■ Given task ■
Convert the records below into a JSON list of strings, with one string per line and blank lines omitted.

──────

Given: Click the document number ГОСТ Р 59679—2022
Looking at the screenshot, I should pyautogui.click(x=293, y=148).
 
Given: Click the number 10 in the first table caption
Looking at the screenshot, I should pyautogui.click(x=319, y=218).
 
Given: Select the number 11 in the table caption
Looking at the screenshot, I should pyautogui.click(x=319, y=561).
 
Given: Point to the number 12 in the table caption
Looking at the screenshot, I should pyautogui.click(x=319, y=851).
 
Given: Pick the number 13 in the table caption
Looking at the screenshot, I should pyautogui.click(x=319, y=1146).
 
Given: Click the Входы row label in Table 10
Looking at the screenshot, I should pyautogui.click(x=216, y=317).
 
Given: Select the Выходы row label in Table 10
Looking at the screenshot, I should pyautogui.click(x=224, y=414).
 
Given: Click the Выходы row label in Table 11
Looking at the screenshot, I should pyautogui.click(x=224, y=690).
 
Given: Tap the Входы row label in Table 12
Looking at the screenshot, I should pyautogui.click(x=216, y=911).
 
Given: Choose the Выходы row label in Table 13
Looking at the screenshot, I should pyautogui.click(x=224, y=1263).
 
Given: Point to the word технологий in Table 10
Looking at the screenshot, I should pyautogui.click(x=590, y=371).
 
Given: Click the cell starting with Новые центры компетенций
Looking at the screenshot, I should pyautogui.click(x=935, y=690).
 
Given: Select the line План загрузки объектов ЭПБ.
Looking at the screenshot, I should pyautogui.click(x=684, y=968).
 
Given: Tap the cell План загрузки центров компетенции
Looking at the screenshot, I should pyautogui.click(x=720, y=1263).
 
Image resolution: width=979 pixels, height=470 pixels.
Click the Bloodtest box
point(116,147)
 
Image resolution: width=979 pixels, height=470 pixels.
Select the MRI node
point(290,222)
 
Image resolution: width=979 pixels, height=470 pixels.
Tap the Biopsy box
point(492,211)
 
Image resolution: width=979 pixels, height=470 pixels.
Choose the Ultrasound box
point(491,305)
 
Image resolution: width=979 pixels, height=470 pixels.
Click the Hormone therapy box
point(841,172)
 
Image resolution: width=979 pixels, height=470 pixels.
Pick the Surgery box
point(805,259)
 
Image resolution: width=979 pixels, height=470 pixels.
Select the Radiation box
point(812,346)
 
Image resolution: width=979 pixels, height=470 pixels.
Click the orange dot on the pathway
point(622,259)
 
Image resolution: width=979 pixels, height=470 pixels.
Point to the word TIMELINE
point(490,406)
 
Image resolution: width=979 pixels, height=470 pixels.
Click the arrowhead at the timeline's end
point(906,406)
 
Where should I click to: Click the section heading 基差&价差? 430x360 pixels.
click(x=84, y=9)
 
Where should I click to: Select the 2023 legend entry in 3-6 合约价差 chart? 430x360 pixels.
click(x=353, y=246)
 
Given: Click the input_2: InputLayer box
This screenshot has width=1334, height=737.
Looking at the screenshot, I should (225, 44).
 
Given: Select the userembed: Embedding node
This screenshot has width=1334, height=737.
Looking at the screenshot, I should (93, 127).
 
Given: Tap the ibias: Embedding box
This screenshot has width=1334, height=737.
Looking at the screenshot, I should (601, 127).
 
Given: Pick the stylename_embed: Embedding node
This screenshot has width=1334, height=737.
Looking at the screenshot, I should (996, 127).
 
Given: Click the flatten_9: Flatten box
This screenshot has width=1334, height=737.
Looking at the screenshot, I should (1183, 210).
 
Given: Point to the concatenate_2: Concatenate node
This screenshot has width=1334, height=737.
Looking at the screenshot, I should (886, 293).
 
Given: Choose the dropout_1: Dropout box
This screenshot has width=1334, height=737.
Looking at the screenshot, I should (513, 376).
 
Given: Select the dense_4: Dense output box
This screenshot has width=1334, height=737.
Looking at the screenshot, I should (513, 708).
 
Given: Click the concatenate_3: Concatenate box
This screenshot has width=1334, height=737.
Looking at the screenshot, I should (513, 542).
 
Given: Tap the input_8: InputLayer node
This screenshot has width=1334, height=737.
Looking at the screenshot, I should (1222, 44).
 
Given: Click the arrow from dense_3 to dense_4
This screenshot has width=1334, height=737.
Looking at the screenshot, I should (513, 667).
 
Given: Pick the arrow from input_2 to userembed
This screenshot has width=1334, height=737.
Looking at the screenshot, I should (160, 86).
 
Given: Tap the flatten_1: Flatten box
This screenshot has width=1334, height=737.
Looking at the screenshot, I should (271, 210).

──────

■ Response to the exercise ■
[
  "Given: Click the document number ГОСТ Р 59679—2022",
  "Looking at the screenshot, I should pyautogui.click(x=293, y=148).",
  "Given: Click the number 10 in the first table caption",
  "Looking at the screenshot, I should pyautogui.click(x=319, y=218).",
  "Given: Select the number 11 in the table caption",
  "Looking at the screenshot, I should pyautogui.click(x=319, y=561).",
  "Given: Point to the number 12 in the table caption",
  "Looking at the screenshot, I should pyautogui.click(x=319, y=851).",
  "Given: Pick the number 13 in the table caption",
  "Looking at the screenshot, I should pyautogui.click(x=319, y=1146).",
  "Given: Click the Входы row label in Table 10",
  "Looking at the screenshot, I should pyautogui.click(x=216, y=317).",
  "Given: Select the Выходы row label in Table 10",
  "Looking at the screenshot, I should pyautogui.click(x=224, y=414).",
  "Given: Click the Выходы row label in Table 11",
  "Looking at the screenshot, I should pyautogui.click(x=224, y=690).",
  "Given: Tap the Входы row label in Table 12",
  "Looking at the screenshot, I should pyautogui.click(x=216, y=911).",
  "Given: Choose the Выходы row label in Table 13",
  "Looking at the screenshot, I should pyautogui.click(x=224, y=1263).",
  "Given: Point to the word технологий in Table 10",
  "Looking at the screenshot, I should pyautogui.click(x=590, y=371).",
  "Given: Click the cell starting with Новые центры компетенций",
  "Looking at the screenshot, I should pyautogui.click(x=935, y=690).",
  "Given: Select the line План загрузки объектов ЭПБ.",
  "Looking at the screenshot, I should pyautogui.click(x=684, y=968).",
  "Given: Tap the cell План загрузки центров компетенции",
  "Looking at the screenshot, I should pyautogui.click(x=720, y=1263).",
  "Image resolution: width=979 pixels, height=470 pixels.",
  "Click the Bloodtest box",
  "point(116,147)",
  "Image resolution: width=979 pixels, height=470 pixels.",
  "Select the MRI node",
  "point(290,222)",
  "Image resolution: width=979 pixels, height=470 pixels.",
  "Tap the Biopsy box",
  "point(492,211)",
  "Image resolution: width=979 pixels, height=470 pixels.",
  "Choose the Ultrasound box",
  "point(491,305)",
  "Image resolution: width=979 pixels, height=470 pixels.",
  "Click the Hormone therapy box",
  "point(841,172)",
  "Image resolution: width=979 pixels, height=470 pixels.",
  "Pick the Surgery box",
  "point(805,259)",
  "Image resolution: width=979 pixels, height=470 pixels.",
  "Select the Radiation box",
  "point(812,346)",
  "Image resolution: width=979 pixels, height=470 pixels.",
  "Click the orange dot on the pathway",
  "point(622,259)",
  "Image resolution: width=979 pixels, height=470 pixels.",
  "Point to the word TIMELINE",
  "point(490,406)",
  "Image resolution: width=979 pixels, height=470 pixels.",
  "Click the arrowhead at the timeline's end",
  "point(906,406)",
  "Where should I click to: Click the section heading 基差&价差? 430x360 pixels.",
  "click(x=84, y=9)",
  "Where should I click to: Select the 2023 legend entry in 3-6 合约价差 chart? 430x360 pixels.",
  "click(x=353, y=246)",
  "Given: Click the input_2: InputLayer box",
  "This screenshot has width=1334, height=737.",
  "Looking at the screenshot, I should (225, 44).",
  "Given: Select the userembed: Embedding node",
  "This screenshot has width=1334, height=737.",
  "Looking at the screenshot, I should (93, 127).",
  "Given: Tap the ibias: Embedding box",
  "This screenshot has width=1334, height=737.",
  "Looking at the screenshot, I should (601, 127).",
  "Given: Pick the stylename_embed: Embedding node",
  "This screenshot has width=1334, height=737.",
  "Looking at the screenshot, I should (996, 127).",
  "Given: Click the flatten_9: Flatten box",
  "This screenshot has width=1334, height=737.",
  "Looking at the screenshot, I should (1183, 210).",
  "Given: Point to the concatenate_2: Concatenate node",
  "This screenshot has width=1334, height=737.",
  "Looking at the screenshot, I should (886, 293).",
  "Given: Choose the dropout_1: Dropout box",
  "This screenshot has width=1334, height=737.",
  "Looking at the screenshot, I should (513, 376).",
  "Given: Select the dense_4: Dense output box",
  "This screenshot has width=1334, height=737.",
  "Looking at the screenshot, I should (513, 708).",
  "Given: Click the concatenate_3: Concatenate box",
  "This screenshot has width=1334, height=737.",
  "Looking at the screenshot, I should (513, 542).",
  "Given: Tap the input_8: InputLayer node",
  "This screenshot has width=1334, height=737.",
  "Looking at the screenshot, I should (1222, 44).",
  "Given: Click the arrow from dense_3 to dense_4",
  "This screenshot has width=1334, height=737.",
  "Looking at the screenshot, I should (513, 667).",
  "Given: Pick the arrow from input_2 to userembed",
  "This screenshot has width=1334, height=737.",
  "Looking at the screenshot, I should (160, 86).",
  "Given: Tap the flatten_1: Flatten box",
  "This screenshot has width=1334, height=737.",
  "Looking at the screenshot, I should (271, 210)."
]